Dichas las palabras anteriores, Bumble se encasquetó el sombrero, metió las manos en los bolsillos del pantalón, y salió siguiendo a su mujer.
—Señorita —dijo Brownlow, dirigiéndose a Rosa—. Déme la mano... pero no tiemble, que no son para asustarla las pocas palabras que me restan decir a usted.
—Si tienen... no comprendo que puedan tenerla ... pero si tienen relación directa conmigo, le agradecería que las dejase para otra ocasión: en este momento me encuentro sin fuerzas y sin valor.
—Está usted en un error —replicó Brownlow—, Tiene más valor del que dice; se lo aseguro... ¿Conoce usted a esta señorita?
—Sí —respondió Monks, que era a quien la pregunta iba dirigida.
—No creo haber visto a usted nunca —terció con voz débil Rosa.
—Yo, en cambio, la he visto a usted muchas veces —dijo Monks.
—El padre de la infortunada Inés tuvo dos hijas —repuso el señor Brownlow—. ¿Cuál fue la suerte de la otra... de la niña?

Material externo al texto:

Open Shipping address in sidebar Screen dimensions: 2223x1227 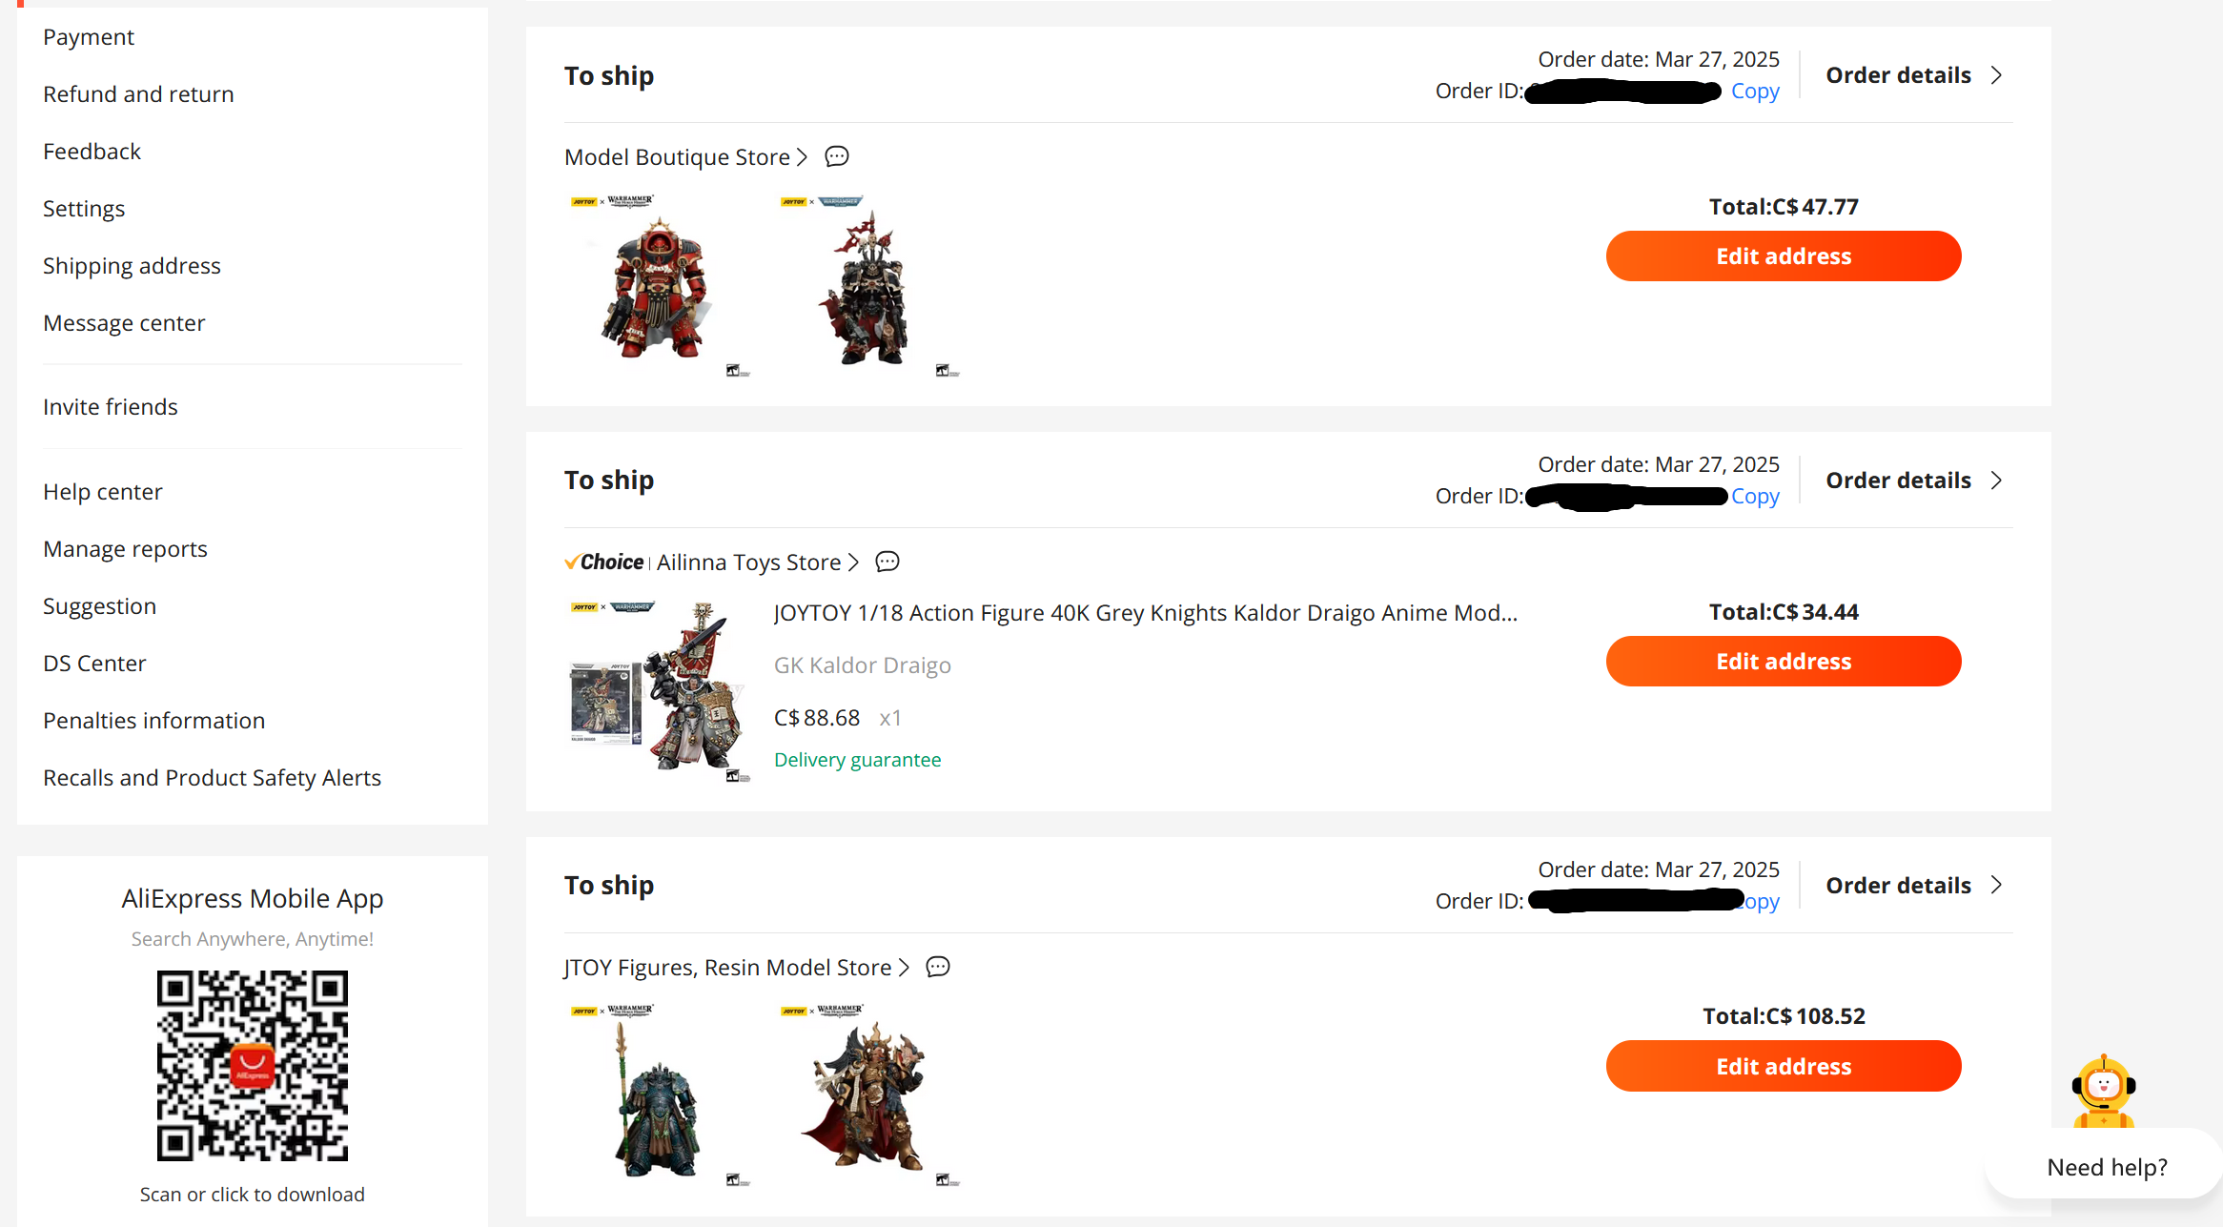132,266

—La niña —contestó Monks—, luego que murió su padre en país extraño, bajo nombre supuesto, sin dejar una carta, un libro, un pedazo de papel, un objeto cualquiera que pudiera ser indicación del sitio en que podían encontrarse sus parientes o amigos... la niña, repito, fue recogida por unos pobres aldeanos que cuidaron de ella como si hija suya fuera.
—Adelante —dijo Brownlow, indicando a la señora Maylie que se acercase—. Siga usted.
—No pudo usted descubrir dónde estaba la niña —repuso Monks—, pero allí donde la amistad se estrella sale a veces triunfante el odio. Mi madre dio con ella después de un año de pesquisas diligentes, llevadas a cabo con astucia sin igual.